While they’ve worked together covering the border, helping each other along the way, Kocherga said they have always been on separate journeys in their careers and don’t like being seen as extensions of one another.
Corchado said journalism wasn’t his first choice for a career. He was a farm worker in the San Joaquin Valley in California with his family when he was a child, and he didn’t know he could do more. When he watched the 1975 film, “Shampoo,” he thought about becoming a hairdresser. It wasn’t until he arrived at the University of Texas-El Paso that he dared to dream bigger.
An aptitude test and encouragement from an advisor changed that. This test determined Corchado’s career when the results came back and his advisor pushed him to look into becoming a foreign correspondent.
He had a desire to reconnect with his Mexican roots, and took his career to the southern U.S. border. Working in Ciudad Juárez, he reported on the rise of a paramilitary group, the Zetas. He eventually became the Mexico bureau chief of The Dallas Morning News.
In the beginning, though, his parents weren’t fully on board. They were skeptical that journalism could be a viable career.
“The first thing they said to me when I told them what I was going to study was, ‘¿Y cuánto paga eso?’” he said.
One of his biggest struggles as a foreign correspondent was coming to terms with the lack of safety that Mexican journalists were afforded — compared to their American counterparts, he says. “Era vergonzoso. It was shameful knowing I had safety they didn’t, just because I had a little blue passport.”
That only pushed him to work harder, realizing the responsibility he had to help give some people a voice, he said.
He said he considered leaving the industry early in his career, discouraged by trying to fit in as a Latino working in a field dominated by white journalists. But the National Association of Hispanic Journalists kept him motivated to stay.
NAHJ has been a family for Corchado since he joined in 1985. Over the years, he has recruited other Hispanic and Latino journalists.
Corchado said he was deeply grateful not only for the honor of being inducted into the organization’s Hall of Fame, but also for the motivation that NAHJ has given him to remain in the industry.

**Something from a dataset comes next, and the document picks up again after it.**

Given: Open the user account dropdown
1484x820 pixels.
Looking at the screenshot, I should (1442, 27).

Angela Kocherga left her home in Mexico to study journalism at the University of Texas-Austin, where she realized that she could better elevate the stories of her home country from the United States. She’s spent her career focusing on border issues including migration, border security buildup and other binational issues.

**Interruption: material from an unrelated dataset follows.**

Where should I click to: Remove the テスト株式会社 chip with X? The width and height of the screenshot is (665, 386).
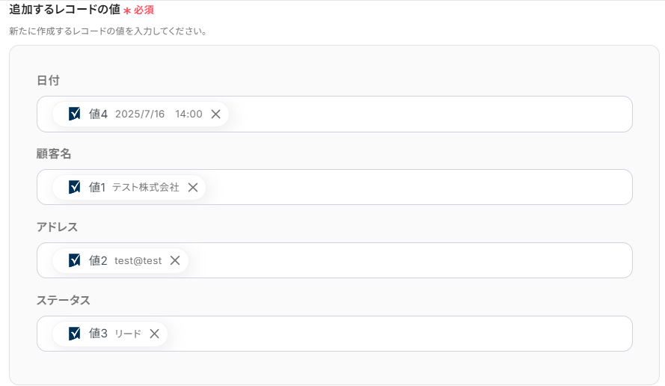[193, 188]
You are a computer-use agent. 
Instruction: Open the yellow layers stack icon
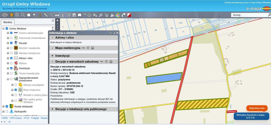[12, 15]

She grew up in Guadalajara, Mexico, where began her practice of chronicling the world around her by taking notes of community happenings in small journals. She participated in her high school newspaper and figured out that journalism would be how she could bring vital information to the world.
As a child, she didn’t know what her work would look like or where it would take her, but after she left Mexico, it became obvious that she needed to report on the issues she had seen as a little girl. She knew that she could do more than the Mexican journalists she worked alongside with, and felt a sense of responsibility to tackle stories that Mexican journalists “are not able to,” she said.
The stories she’s covered have been painful. She has written about migrant children and family separation along the border under the Trump administration. When she covered stories about cartels in Juárez, Mexico, she chose to focus more on how border violence impacted families and less on cartels themselves.
Stories like those can be emotionally taxing, she said. Still, she believes the role of journalists is to put their personal feelings aside for the sake of the story, although she is glad that journalists are being more aware of the trauma they endure.
Kocherga, an Emmy-winning multimedia journalist, has served as the news director at KTEP and Borderzine, and she has been a multimedia editor at ElPasoMatters.org.
Kocherga said she’s grateful to be inducted into the Hall of Fame by her peers, who feel like family. She believes it’s a privilege to cover both sides of the border.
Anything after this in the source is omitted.